■ WHAT TO PRODUCE ■
Print the listing in full, with no character changed.

==== DATASET RECORDS ====

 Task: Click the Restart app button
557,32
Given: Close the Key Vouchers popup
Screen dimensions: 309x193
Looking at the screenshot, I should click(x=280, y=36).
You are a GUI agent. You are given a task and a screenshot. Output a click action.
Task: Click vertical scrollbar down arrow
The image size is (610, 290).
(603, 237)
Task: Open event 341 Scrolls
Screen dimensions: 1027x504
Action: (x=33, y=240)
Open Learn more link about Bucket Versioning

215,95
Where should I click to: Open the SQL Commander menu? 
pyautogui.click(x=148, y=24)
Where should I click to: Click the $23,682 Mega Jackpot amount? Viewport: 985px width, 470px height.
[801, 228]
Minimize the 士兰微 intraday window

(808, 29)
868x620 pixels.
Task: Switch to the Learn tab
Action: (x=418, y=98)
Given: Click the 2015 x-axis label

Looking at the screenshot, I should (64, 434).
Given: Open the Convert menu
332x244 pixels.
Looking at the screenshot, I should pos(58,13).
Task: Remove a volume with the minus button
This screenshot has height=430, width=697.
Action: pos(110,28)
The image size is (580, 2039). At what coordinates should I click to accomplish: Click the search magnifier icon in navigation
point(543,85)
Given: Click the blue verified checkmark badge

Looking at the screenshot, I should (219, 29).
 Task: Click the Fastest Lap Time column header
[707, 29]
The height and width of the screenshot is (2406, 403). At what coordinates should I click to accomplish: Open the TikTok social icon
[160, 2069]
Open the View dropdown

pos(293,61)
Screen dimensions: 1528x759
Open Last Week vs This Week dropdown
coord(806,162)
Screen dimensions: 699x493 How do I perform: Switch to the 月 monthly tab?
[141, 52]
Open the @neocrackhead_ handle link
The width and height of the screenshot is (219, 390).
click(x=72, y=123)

====

■ TASK ANSWER ■
 Task: Click the Restart app button
557,32
Given: Close the Key Vouchers popup
Screen dimensions: 309x193
Looking at the screenshot, I should click(x=280, y=36).
You are a GUI agent. You are given a task and a screenshot. Output a click action.
Task: Click vertical scrollbar down arrow
The image size is (610, 290).
(603, 237)
Task: Open event 341 Scrolls
Screen dimensions: 1027x504
Action: (x=33, y=240)
Open Learn more link about Bucket Versioning

215,95
Where should I click to: Open the SQL Commander menu? 
pyautogui.click(x=148, y=24)
Where should I click to: Click the $23,682 Mega Jackpot amount? Viewport: 985px width, 470px height.
[801, 228]
Minimize the 士兰微 intraday window

(808, 29)
868x620 pixels.
Task: Switch to the Learn tab
Action: (x=418, y=98)
Given: Click the 2015 x-axis label

Looking at the screenshot, I should (64, 434).
Given: Open the Convert menu
332x244 pixels.
Looking at the screenshot, I should pos(58,13).
Task: Remove a volume with the minus button
This screenshot has height=430, width=697.
Action: pos(110,28)
The image size is (580, 2039). At what coordinates should I click to accomplish: Click the search magnifier icon in navigation
point(543,85)
Given: Click the blue verified checkmark badge

Looking at the screenshot, I should (219, 29).
 Task: Click the Fastest Lap Time column header
[707, 29]
The height and width of the screenshot is (2406, 403). At what coordinates should I click to accomplish: Open the TikTok social icon
[160, 2069]
Open the View dropdown

pos(293,61)
Screen dimensions: 1528x759
Open Last Week vs This Week dropdown
coord(806,162)
Screen dimensions: 699x493 How do I perform: Switch to the 月 monthly tab?
[141, 52]
Open the @neocrackhead_ handle link
The width and height of the screenshot is (219, 390).
click(x=72, y=123)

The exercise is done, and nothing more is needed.